I was walking with my good friend Brook on Thanksgiving morning, and we were talking about whether the current economic climate would lead to lower sales on Black Friday, the next day. We both arrived at the same guess, considering the downturn in the economy, Black Friday sales would probably be lower by at least 10% from last year. We were pretty confident.
Boy, were we surprised the following Monday when Black Friday sales were reported to be nearly 5% higher than 2024. The most significant increase was in online sales, skyrocketing this year, hitting nearly $12 billion, up over 9% from $10.8 billion in 2024 on Black Friday alone.
At first, it was easy to speculate that American consumers were acting irresponsibly and spending beyond their means. However, after a little digging, I realized that might not be the case at all.
American Consumerism has definitely changed, and the current sales stats bear that out. One very notable change is that AI-driven traffic to retail sales soared 805% over last year! Technology has changed the dynamics of shopping, and it’s growing exponentially.

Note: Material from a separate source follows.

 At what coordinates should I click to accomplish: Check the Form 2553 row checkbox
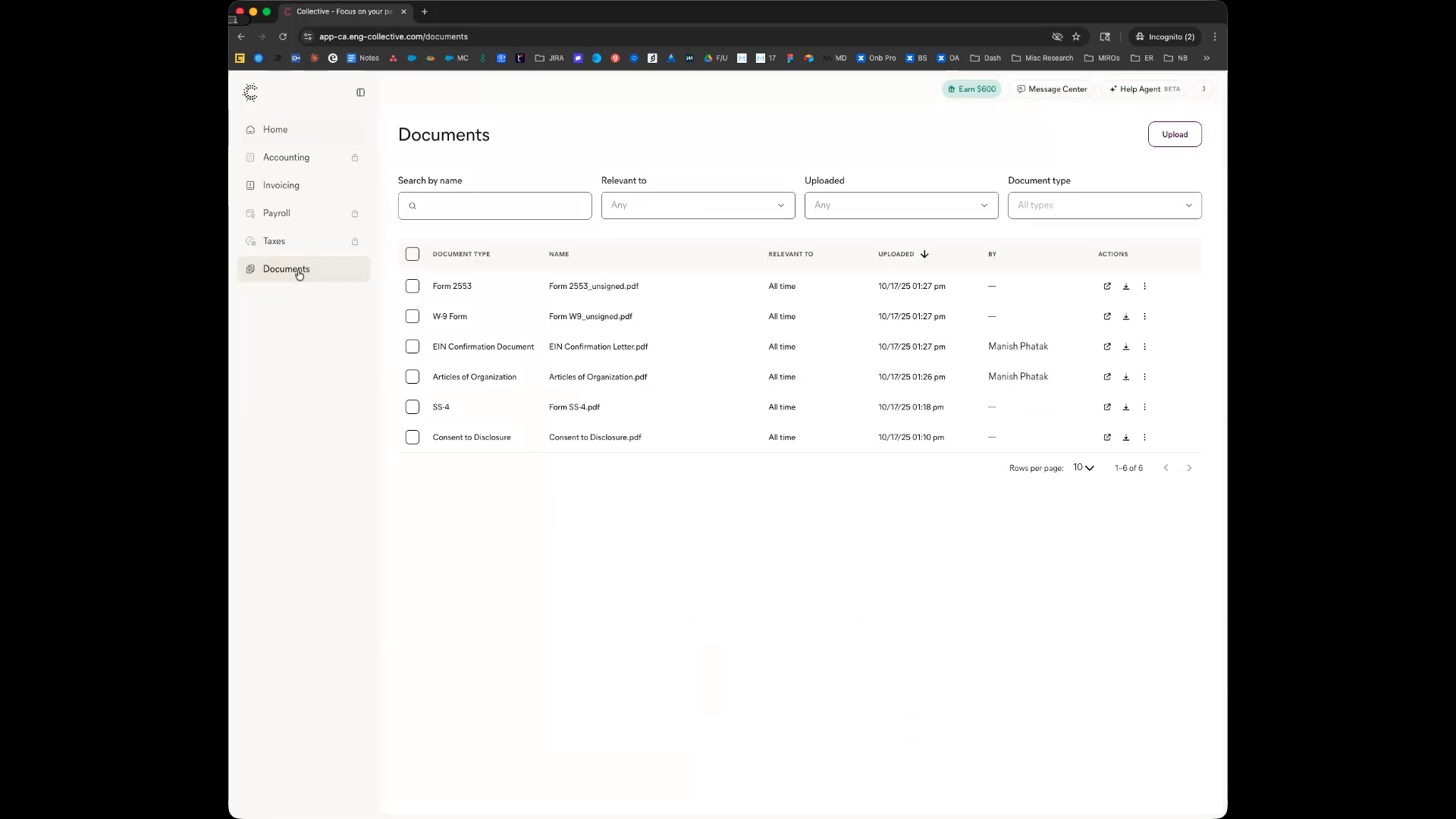(x=412, y=286)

Many articles point to more efficient spending with the increased usage of AI for deal-finding and cautious consumers spending more strategically, which could also explain why Black Friday surged over last year as well. They bought more, but at bargain prices.
And contributing to the fuzziness of the stats is the influence of the K-shaped economy. In a nutshell, the wealthiest (top of the K) are doing fine, spending has continued and in fact increased on luxury items and travel, but the low and middle income (bottom of the K) are on the decline, as they are worried about job security as well as not seeing investment gains like those on the top of the K.
The K-shaped economy is a thing. In today’s economy, the higher income earners are seeing increased wealth through their stock investment gains, higher real estate values, and generally larger paychecks. By contrast, the lower income earners have less investments and are understandably concerned with the increases in health insurance, heating bills, groceries – all the basics.
And then there’s the topic of household debt reaching all-time highs. In particular, credit card debt increased $24 billion in the 3rd quarter of 2025, now totaling $1.23 trillion, a 5.5% increase over last year at this time. And this isn’t even including this Christmas season spending.
Trends are pointing to a squeeze for average to below average income earners, while those at the top are in good shape, assuming stock markets continue to rise, or at least don’t drop significantly.
I’m really curious about what Brook and I will talk about next Thanksgiving’s morning walk. I am hopeful that we’ll see some positive turnarounds in our economy and that we’ll get a handle on the downturn we are experiencing.